* EXERCISE DETAILS: In the interview below, what was the name of the speaker's childhood pet squirrel?

* SELECTION:
'''

I was born in New York City but I moved to Costa Rica at a very young age and spent my whole life there. My parents run a bed and breakfast and coffee farm in a town called Heredia, near the cloud forest. It was very rural and very fun; I spent most of my childhood with animals: horses, dogs, cats, rabbits and a pet squirrel called Sammy. I came to New York right after college as I was interested in film and theater, and haven’t left since!

What was your favorite subject in school? 

I loved literature, both English and Spanish. I lived in a pretty vivid fantasy world as a kid and reading was always my favorite way to fully inhabit those worlds and make them my own.

Is there a particular lesson or concept that you remember learning very clearly, either because of the way that it was taught, the way you came to understand it, or the way it changed the way you look at the world? Tell us about that experience. 

I had an English teacher in high school who spoke mostly in spoonerisms and never taught what was on the rigid curriculum. At the time, most of my classmates thought that he was a little looney, but the truth is that he was teaching us to think about language in a different way. We were encouraged to read and write in the most creative, expressive way possible and to make up words if they were part of the world we had created. In a system that often teaches language in a very rigid way, having a teacher who talked to us about the meaning of life and used language in a way that demonstrated other means of expression, really opened me up to appreciate literature and philosophy in a way I might not have without him. Mr Goldfinch was indeed loony, but only because he wanted to create a generation of free thinkers and totally unique loony creatives. 

What is your favorite book?

I have so many favorite books but I love anything by the author Wallace Stegner. Other favorites include Justine by Lawrence Durrell, Middlemarch by George Eliot and I have a lot of love for great fantasy novels I read in my youth like, The Golden Compass by Phillip Pullman, The Chronicles of Narnia and anything by Ray Bradbury.

What’s one piece of advice you’d like to give to every student reading this?

'''

* RECORD EXCERPTS:
'''

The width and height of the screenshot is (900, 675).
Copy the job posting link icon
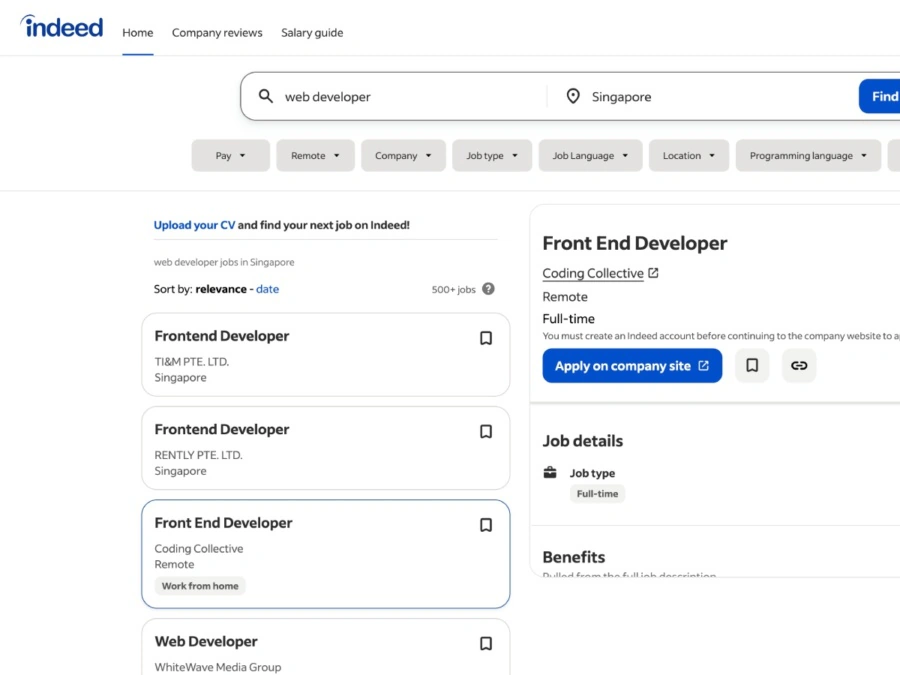pos(799,366)
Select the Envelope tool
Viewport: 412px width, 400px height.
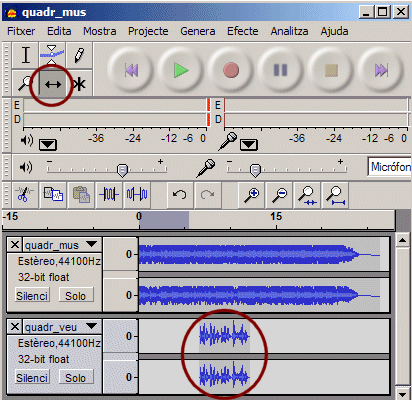(52, 55)
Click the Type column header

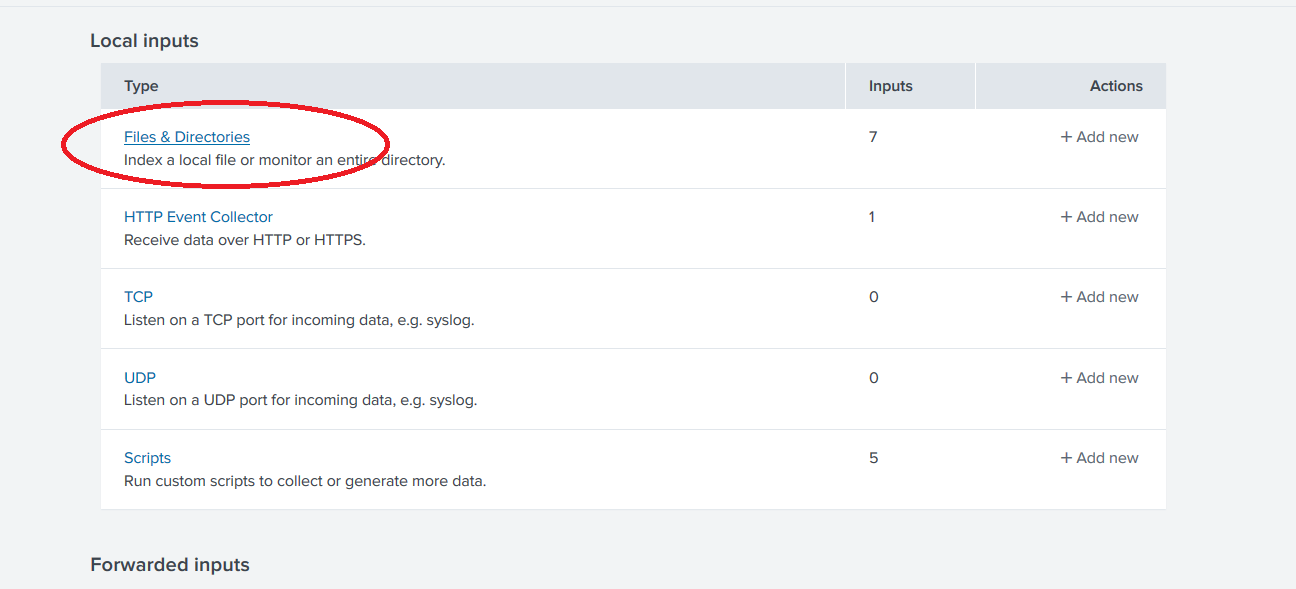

'''

* RESPONSE BELOW: Sammy